Excerpt to read:
The Roman Catholic Archdiocese of Kisangani () is the Metropolitan See for the Ecclesiastical province of Kisangani in the Democratic Republic of the Congo.

History
 August 3, 1904: Established as the Apostolic Prefecture of Stanley Falls from the Apostolic Vicariate of Léopoldville
 March 10, 1908: Promoted as the Apostolic Vicariate of Stanley Falls 
 March 10, 1949: Renamed as the Apostolic Vicariate of Stanley-ville
 November 10, 1959: Promoted as the Metropolitan Archdiocese of Stanley-ville
 May 30, 1966: Renamed as the Metropolitan Archdiocese of Kisangani

Special churches
The seat of the archbishop is the Cathédrale Notre-Dame du Rosaire in Kisangani.

Bishops

Ordinaries, in reverse chronological order
 Metropolitan Archbishops of Kisangani (Roman rite), below
 Archbishop Marcel Utembi Tapa (since 28 November 2008)

Records:
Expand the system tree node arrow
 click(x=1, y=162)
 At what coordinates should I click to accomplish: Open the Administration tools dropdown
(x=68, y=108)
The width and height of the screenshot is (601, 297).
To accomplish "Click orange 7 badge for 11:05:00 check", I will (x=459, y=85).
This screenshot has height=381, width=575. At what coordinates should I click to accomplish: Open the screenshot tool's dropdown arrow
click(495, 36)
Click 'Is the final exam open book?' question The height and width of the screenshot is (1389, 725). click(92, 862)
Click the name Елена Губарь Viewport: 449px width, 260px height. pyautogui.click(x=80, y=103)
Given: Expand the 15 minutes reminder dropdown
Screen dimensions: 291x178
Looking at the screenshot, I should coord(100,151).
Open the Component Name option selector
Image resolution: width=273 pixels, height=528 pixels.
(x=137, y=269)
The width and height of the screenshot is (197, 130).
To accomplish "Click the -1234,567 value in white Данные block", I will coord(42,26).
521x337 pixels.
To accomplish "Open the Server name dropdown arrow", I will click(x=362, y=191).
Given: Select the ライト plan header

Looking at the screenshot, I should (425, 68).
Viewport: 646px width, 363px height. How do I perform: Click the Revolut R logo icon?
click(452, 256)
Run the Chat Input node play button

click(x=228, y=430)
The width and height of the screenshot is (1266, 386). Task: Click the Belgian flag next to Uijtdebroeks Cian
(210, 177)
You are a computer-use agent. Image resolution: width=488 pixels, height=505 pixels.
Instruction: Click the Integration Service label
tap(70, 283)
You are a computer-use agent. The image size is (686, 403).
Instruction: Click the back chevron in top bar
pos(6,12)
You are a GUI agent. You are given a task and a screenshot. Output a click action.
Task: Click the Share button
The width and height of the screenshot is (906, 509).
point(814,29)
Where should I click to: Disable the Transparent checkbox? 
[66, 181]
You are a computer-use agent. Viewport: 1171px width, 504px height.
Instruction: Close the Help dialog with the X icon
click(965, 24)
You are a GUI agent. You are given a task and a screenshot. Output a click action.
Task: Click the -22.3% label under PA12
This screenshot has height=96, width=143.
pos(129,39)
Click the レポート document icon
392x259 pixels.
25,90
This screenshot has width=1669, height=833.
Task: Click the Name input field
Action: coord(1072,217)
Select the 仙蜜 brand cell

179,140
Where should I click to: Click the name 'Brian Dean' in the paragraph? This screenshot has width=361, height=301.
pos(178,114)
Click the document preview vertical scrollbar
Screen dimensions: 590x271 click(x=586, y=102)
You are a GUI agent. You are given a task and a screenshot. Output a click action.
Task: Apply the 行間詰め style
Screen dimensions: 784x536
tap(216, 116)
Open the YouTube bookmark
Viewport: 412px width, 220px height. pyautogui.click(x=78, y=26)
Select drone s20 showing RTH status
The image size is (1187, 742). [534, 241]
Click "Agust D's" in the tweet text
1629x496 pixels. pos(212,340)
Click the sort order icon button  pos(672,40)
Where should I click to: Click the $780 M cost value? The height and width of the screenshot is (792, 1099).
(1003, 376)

Prompt:
Copy the archdiocese text between "The Roman Catholic" and "Rosaire in Kisangani.", inclusive, and swap "Renamed" for "Redesignated" throughout. The rows stand apart from the archdiocese text and are separate material.

Written response:
The Roman Catholic Archdiocese of Kisangani () is the Metropolitan See for the Ecclesiastical province of Kisangani in the Democratic Republic of the Congo.

History
 August 3, 1904: Established as the Apostolic Prefecture of Stanley Falls from the Apostolic Vicariate of Léopoldville
 March 10, 1908: Promoted as the Apostolic Vicariate of Stanley Falls 
 March 10, 1949: Redesignated as the Apostolic Vicariate of Stanley-ville
 November 10, 1959: Promoted as the Metropolitan Archdiocese of Stanley-ville
 May 30, 1966: Redesignated as the Metropolitan Archdiocese of Kisangani

Special churches
The seat of the archbishop is the Cathédrale Notre-Dame du Rosaire in Kisangani.